In [1]:
# Importing SparkSession 
from pyspark.sql import SparkSession

In [2]:
# Creating a SparkSession Object
spark = SparkSession. \
    builder. \
    config('spark.jars.packages', 'org.apache.spark:spark-sql-kafka-0-10_2.12:3.0.1'). \
    config('spark.ui.port', '0'). \
    config('spark.sql.warehouse.dir', f'/user/warehouse'). \
    enableHiveSupport(). \
    appName('Python - Kafka and Spark Integration for Spark Streaming for CTA Project'). \
    master('yarn'). \
    getOrCreate()

:: loading settings :: url = jar:file:/opt/spark-3.5.0-bin-hadoop3/jars/ivy-2.5.1.jar!/org/apache/ivy/core/settings/ivysettings.xml


Ivy Default Cache set to: /home/guruprasadvk10/.ivy2/cache
The jars for the packages stored in: /home/guruprasadvk10/.ivy2/jars
org.apache.spark#spark-sql-kafka-0-10_2.12 added as a dependency
:: resolving dependencies :: org.apache.spark#spark-submit-parent-bfa3f085-f433-468b-b420-42ea50bed11f;1.0
	confs: [default]
	found org.apache.spark#spark-sql-kafka-0-10_2.12;3.0.1 in central
	found org.apache.spark#spark-token-provider-kafka-0-10_2.12;3.0.1 in central
	found org.apache.kafka#kafka-clients;2.4.1 in central
	found com.github.luben#zstd-jni;1.4.4-3 in central
	found org.lz4#lz4-java;1.7.1 in central
	found org.xerial.snappy#snappy-java;1.1.7.5 in central
	found org.slf4j#slf4j-api;1.7.30 in central
	found org.spark-project.spark#unused;1.0.0 in central
	found org.apache.commons#commons-pool2;2.6.2 in central
:: resolution report :: resolve 427ms :: artifacts dl 15ms
	:: modules in use:
	com.github.luben#zstd-jni;1.4.4-3 from central in [default]
	org.apache.commons#commons-pool2;2.

◆ REQUIREMENT 1:
Answer these about the Spark notebook excerpt:
(a) What value does the code set for spark.ui.port?
(b) Which version of kafka-clients was found during dependency resolution?
(c) How many milliseconds did the resolve step take?
◆ REQUIREMENT 2: Pick up the Spark notebook excerpt where it stops and continue it.

Part of a data file
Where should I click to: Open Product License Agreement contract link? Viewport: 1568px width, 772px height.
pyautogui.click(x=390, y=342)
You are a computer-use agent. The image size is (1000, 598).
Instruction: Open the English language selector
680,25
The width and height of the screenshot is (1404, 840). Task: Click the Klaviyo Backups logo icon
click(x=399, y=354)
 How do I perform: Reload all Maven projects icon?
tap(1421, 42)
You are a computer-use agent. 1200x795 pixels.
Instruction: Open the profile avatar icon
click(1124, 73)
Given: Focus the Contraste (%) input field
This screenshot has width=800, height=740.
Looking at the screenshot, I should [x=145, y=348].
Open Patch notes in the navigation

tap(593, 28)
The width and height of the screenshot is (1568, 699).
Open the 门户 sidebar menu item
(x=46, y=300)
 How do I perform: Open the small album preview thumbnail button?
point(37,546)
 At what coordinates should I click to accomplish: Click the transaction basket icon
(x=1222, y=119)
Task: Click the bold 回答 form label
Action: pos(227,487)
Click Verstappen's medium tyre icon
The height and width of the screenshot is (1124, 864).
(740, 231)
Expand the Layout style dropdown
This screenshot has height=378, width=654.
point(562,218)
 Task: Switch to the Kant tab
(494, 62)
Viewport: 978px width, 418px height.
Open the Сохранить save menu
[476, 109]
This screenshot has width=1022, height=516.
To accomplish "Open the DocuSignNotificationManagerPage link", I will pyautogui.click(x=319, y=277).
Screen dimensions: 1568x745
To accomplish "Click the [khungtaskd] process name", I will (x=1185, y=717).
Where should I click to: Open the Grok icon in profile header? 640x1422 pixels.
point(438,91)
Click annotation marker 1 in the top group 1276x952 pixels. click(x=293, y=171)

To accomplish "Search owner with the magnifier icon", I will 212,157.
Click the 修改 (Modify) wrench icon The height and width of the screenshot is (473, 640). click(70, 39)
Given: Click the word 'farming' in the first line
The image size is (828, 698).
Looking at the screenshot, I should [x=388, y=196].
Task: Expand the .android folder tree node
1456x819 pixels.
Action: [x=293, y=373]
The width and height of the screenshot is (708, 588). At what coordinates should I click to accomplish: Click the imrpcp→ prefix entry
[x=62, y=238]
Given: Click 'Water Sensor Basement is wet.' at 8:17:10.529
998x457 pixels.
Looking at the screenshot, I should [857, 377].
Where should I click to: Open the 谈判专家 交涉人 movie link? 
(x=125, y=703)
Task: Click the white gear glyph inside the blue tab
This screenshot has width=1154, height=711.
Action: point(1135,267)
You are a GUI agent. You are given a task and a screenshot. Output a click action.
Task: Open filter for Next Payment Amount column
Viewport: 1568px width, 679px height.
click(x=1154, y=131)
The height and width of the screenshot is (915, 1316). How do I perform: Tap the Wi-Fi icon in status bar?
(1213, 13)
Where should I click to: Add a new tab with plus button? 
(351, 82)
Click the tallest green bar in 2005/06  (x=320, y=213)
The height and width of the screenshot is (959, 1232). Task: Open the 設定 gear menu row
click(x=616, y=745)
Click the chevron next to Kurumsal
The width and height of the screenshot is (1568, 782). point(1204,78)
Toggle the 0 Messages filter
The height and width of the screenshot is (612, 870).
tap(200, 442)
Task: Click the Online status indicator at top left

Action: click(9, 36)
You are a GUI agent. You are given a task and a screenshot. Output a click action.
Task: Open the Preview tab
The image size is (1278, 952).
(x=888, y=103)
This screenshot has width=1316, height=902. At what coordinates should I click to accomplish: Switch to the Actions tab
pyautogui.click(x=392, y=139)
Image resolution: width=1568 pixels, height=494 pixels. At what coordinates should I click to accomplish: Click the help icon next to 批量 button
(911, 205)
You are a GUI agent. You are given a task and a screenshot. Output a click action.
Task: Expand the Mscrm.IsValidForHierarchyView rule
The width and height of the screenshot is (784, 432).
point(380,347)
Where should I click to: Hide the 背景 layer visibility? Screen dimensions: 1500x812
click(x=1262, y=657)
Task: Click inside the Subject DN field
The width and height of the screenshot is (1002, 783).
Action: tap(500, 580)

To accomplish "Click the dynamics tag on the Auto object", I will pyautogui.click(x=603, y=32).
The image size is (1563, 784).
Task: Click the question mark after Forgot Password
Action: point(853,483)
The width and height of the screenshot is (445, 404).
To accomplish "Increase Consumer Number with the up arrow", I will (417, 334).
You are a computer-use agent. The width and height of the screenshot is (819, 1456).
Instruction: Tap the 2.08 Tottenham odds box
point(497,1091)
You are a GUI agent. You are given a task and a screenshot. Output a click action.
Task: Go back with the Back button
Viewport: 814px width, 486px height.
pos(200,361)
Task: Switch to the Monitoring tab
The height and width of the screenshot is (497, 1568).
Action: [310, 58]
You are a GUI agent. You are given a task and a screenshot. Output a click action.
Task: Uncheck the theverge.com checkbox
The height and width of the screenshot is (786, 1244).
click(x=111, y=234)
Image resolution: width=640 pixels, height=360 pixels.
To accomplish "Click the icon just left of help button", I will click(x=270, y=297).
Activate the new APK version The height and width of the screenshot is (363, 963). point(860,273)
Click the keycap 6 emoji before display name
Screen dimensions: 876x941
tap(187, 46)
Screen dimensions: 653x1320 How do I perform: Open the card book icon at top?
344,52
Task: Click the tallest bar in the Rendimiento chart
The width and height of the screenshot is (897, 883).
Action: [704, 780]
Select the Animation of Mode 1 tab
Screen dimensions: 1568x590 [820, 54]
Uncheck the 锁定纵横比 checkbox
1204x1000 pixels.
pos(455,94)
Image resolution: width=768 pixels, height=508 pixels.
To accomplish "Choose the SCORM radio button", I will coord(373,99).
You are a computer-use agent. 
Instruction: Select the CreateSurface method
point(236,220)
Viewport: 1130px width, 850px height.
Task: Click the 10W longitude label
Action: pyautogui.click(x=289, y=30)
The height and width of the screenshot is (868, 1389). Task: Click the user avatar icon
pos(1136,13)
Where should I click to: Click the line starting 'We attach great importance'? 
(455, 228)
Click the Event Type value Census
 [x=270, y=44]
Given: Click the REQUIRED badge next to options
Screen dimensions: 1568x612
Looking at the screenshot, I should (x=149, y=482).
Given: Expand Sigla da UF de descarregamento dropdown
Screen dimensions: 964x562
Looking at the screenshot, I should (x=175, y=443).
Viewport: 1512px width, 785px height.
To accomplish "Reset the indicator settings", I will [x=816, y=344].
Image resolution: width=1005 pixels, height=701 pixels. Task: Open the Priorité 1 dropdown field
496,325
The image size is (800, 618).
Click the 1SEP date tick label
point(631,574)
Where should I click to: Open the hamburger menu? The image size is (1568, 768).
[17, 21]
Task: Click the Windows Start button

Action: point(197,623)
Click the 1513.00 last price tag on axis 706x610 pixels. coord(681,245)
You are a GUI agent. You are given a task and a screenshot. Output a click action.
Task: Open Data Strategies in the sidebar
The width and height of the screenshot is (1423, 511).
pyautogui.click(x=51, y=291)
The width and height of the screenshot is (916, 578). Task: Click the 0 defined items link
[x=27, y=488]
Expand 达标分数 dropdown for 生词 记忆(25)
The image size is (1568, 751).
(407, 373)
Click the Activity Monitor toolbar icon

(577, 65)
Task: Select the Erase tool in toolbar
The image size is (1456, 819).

◆ EXERCISE ANSWER 1:
(a) '0'
(b) 2.4.1
(c) 427ms

◆ EXERCISE ANSWER 2:
In [3]:
# Configuring the Bootstrap servers
kafka_bootstrap_servers = 'localhost:9092'

In [4]:
# Creating an object for ReadStream
df_cta = spark. \
  readStream. \
  format('kafka'). \
  option('kafka.bootstrap.servers', kafka_bootstrap_servers). \
  option('subscribe', 'cta_topic_kc'). \
  load()

In [5]:
# Validating if the Stream is active
df_cta.isStreaming

True

In [6]:
# Printing the schema of the Stream dataframe
df_cta.printSchema()

root
 |-- key: binary (nullable = true)
 |-- value: binary (nullable = true)
 |-- topic: string (nullable = true)
 |-- partition: integer (nullable = true)
 |-- offset: long (nullable = true)
 |-- timestamp: timestamp (nullable = true)
 |-- timestampType: integer (nullable = true)



In [7]:
# Using console mode to create a Write Stream object to write to the stream every 30 seconds.
df_cta.selectExpr("CAST(key AS STRING)", "CAST(value AS STRING)"). \
    writeStream. \
    outputMode("update"). \
    format("console"). \
    option('truncate', 'false'). \
    trigger(processingTime='30 seconds'). \
    start()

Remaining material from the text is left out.